Changzheng Hospital urges Novartis China to remove medical representatives amidst nationwide anti-corruption drive

A Shanghai hospital has demanded a drug company fire four of its representatives who work in the hospital. But according to the company, one never worked for the company and another left five years ago.

Photo by Kuang Da

Photo by Kuang Da

By TANG Zhuoya

 

Changzheng Hospital, a public hospital in Shanghai has written to pharmaceutical corporation Novartis, demanding the company remove four medical representatives from the hospital.

Novartis responded that one of them left the company in 2018. Another one was never a Novartis employee.

A nationwide campaign to address corruption in the pharmaceutical sector began at the end of last month.

Changzheng Hospital sent the complaint before the campaign began. In many hospitals across the country, widespread cleanups have been going on, recently with many "lecture fees" practitioners have been paid returning from whence they came.

Sales representatives are particular targets as many have "special" relationships with public health facilities that extend far beyond anything necessary for ordinary business.

Pharmaceutical companies are conducting "training" and have canceled many of their academic conferences.

Despite all this well-intentioned activity, it is still not common for a hospital to directly instruct pharmaceutical companies to fire staff.

Changzheng Hospital did not reply to inquiries, but a regulation issued in 2020 prohibited medical representatives from engaging in unregistered academic promotions, selling, or misleading actions within medical institutions.

These representatives may only run promotions in hospitals on designated days. On other days, approval from the hospital's ethics department is necessary.

> INSTRUCTIONS:
1. Answer these questions from the Changzheng Hospital article:
(a) In what year did one of the four named representatives leave Novartis?
(b) When did the nationwide campaign against corruption in the pharmaceutical sector begin?
(c) In what year was the regulation on medical representatives issued?
2. Please quote the Changzheng Hospital article from "Pharmaceutical companies are" to "department is necessary.".
The data is separate material with no connection to the Changzheng Hospital article.

> EXTRACTED MATERIAL:

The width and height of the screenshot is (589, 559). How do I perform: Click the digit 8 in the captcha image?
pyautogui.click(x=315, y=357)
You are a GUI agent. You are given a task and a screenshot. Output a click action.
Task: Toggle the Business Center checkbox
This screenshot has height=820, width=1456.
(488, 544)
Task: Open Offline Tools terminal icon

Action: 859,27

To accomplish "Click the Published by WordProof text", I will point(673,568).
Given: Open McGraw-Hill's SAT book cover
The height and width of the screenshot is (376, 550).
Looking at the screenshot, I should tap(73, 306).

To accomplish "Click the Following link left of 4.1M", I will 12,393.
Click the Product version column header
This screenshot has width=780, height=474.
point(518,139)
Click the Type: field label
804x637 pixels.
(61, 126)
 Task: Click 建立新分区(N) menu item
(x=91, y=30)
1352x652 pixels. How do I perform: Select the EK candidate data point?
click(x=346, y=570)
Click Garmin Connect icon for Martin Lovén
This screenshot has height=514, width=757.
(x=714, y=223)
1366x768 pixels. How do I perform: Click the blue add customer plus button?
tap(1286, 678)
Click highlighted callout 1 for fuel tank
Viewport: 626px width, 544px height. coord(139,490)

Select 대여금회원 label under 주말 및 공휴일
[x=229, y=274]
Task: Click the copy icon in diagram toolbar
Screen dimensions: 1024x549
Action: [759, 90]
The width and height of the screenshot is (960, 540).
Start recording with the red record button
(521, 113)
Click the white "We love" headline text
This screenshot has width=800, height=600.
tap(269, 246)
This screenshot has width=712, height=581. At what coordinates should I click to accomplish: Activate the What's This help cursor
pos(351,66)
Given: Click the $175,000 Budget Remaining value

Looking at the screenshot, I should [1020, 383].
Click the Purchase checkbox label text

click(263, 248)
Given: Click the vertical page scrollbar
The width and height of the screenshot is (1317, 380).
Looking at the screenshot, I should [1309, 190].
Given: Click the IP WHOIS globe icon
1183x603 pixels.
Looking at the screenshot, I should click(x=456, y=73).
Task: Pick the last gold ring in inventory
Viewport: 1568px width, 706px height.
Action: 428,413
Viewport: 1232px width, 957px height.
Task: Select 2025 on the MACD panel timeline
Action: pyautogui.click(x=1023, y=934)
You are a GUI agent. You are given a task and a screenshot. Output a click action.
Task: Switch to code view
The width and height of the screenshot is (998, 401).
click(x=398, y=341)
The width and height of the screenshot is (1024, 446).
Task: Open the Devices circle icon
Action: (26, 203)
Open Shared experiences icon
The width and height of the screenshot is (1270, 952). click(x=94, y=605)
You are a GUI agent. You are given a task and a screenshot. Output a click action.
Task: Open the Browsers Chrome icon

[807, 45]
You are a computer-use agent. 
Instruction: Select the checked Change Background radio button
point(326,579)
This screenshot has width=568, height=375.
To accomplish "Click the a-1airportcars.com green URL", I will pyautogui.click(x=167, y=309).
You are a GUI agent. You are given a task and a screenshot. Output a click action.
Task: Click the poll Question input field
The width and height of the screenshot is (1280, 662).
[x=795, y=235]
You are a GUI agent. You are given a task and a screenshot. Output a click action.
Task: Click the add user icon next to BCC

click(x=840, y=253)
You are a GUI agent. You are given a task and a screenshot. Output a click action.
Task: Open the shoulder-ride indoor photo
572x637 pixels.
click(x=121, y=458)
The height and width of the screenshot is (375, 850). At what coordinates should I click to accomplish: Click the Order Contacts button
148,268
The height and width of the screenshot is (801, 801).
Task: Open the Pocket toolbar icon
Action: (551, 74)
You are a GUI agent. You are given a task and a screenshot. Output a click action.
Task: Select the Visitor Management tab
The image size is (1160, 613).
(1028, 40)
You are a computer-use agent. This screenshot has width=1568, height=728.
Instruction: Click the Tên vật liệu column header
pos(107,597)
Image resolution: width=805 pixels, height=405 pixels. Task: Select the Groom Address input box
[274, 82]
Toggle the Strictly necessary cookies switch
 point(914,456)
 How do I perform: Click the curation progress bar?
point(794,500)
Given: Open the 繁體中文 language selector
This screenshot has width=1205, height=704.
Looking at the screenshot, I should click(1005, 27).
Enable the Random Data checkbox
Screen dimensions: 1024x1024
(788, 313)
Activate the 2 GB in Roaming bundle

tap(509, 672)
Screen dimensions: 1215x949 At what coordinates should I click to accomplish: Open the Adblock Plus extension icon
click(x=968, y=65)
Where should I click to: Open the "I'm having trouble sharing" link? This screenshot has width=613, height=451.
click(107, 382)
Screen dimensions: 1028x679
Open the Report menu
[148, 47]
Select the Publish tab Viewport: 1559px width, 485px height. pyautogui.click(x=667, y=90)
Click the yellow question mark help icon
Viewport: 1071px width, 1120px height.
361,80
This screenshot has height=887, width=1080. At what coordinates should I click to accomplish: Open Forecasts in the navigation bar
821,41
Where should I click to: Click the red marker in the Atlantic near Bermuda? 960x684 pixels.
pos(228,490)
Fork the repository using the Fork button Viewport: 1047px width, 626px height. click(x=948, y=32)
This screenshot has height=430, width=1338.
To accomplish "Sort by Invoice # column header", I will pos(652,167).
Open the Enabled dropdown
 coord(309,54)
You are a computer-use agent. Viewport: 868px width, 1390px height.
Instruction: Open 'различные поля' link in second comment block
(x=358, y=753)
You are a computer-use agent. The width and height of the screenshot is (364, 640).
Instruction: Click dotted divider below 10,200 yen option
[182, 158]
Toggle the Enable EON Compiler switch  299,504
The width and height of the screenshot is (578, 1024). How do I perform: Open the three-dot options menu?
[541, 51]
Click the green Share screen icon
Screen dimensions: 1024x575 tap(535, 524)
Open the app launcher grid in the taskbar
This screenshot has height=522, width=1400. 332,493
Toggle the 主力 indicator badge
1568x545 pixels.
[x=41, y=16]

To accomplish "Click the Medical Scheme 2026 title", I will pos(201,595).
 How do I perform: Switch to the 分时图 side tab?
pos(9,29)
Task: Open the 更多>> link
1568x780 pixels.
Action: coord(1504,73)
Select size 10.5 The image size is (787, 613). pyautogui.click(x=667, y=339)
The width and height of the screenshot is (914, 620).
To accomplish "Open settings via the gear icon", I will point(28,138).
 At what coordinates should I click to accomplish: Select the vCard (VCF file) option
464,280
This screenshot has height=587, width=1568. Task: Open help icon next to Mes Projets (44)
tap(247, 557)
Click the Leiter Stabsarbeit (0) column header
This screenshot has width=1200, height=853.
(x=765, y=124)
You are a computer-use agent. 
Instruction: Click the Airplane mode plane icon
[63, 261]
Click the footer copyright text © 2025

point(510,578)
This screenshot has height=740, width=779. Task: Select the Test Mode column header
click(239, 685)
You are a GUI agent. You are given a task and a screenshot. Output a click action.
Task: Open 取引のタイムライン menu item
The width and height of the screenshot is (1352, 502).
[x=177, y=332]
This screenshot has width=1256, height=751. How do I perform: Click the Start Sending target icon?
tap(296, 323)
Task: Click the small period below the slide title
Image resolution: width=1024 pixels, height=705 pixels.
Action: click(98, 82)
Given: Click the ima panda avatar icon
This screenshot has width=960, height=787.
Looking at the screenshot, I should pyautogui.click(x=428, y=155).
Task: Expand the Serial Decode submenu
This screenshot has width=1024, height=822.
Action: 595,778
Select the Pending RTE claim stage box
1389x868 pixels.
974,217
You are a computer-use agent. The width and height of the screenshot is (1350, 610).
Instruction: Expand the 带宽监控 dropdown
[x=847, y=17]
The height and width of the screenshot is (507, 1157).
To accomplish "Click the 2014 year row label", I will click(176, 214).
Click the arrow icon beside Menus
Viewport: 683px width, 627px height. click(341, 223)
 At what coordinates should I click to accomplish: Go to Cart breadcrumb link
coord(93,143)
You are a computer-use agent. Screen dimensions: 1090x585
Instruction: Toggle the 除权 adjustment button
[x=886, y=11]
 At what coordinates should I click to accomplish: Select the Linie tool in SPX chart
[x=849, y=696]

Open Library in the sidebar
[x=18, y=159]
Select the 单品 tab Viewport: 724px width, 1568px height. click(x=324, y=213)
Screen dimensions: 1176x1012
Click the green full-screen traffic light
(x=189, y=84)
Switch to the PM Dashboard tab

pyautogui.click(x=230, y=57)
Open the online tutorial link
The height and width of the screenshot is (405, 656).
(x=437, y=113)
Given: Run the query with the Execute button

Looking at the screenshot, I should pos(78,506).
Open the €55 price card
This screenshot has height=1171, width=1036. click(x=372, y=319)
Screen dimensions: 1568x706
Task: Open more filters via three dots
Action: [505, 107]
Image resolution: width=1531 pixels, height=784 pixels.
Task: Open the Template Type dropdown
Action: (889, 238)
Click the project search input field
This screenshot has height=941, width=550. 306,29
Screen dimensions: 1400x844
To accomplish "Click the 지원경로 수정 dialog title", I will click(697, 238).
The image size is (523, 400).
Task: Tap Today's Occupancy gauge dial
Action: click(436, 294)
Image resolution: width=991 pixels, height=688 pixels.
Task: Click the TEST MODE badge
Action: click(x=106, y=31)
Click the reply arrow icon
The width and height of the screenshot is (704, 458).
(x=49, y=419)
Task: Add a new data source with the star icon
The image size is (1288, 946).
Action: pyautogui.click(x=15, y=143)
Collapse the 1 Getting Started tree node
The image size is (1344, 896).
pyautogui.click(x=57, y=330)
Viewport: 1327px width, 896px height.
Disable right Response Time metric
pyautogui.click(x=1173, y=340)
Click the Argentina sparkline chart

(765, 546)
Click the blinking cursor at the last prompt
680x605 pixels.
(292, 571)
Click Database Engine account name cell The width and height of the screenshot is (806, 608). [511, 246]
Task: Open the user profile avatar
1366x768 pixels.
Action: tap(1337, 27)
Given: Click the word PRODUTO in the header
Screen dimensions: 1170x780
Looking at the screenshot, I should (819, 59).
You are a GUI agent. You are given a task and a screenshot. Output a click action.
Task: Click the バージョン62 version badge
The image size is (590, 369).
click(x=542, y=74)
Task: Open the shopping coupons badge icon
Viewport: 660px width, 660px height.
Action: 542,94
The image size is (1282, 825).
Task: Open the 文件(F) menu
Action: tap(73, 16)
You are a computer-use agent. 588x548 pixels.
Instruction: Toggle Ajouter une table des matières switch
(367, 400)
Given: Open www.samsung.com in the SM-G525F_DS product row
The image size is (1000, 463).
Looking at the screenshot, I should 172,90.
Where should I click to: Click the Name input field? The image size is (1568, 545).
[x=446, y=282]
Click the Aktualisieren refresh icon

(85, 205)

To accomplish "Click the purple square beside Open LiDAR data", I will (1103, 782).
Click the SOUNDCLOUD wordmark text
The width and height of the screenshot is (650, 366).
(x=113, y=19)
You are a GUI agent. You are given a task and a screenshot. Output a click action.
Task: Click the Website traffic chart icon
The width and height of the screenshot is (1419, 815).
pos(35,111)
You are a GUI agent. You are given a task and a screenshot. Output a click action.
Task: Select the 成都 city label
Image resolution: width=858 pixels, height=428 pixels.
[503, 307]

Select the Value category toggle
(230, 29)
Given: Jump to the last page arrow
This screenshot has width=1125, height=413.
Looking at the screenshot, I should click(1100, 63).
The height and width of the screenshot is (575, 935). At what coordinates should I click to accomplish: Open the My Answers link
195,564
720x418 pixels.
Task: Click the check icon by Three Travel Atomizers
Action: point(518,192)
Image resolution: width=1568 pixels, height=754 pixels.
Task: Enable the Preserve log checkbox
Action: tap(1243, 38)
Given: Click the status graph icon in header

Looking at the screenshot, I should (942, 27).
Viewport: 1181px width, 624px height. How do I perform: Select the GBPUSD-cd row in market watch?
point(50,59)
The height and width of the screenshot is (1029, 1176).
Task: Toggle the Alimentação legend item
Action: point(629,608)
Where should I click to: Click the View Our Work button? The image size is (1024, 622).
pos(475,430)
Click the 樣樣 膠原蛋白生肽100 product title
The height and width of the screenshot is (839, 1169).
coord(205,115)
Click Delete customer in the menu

> RESPONSES FOR EACH TASK:
1.
(a) 2018
(b) At the end of last month
(c) 2020

2.
Pharmaceutical companies are conducting "training" and have canceled many of their academic conferences.

Despite all this well-intentioned activity, it is still not common for a hospital to directly instruct pharmaceutical companies to fire staff.

Changzheng Hospital did not reply to inquiries, but a regulation issued in 2020 prohibited medical representatives from engaging in unregistered academic promotions, selling, or misleading actions within medical institutions.

These representatives may only run promotions in hospitals on designated days. On other days, approval from the hospital's ethics department is necessary.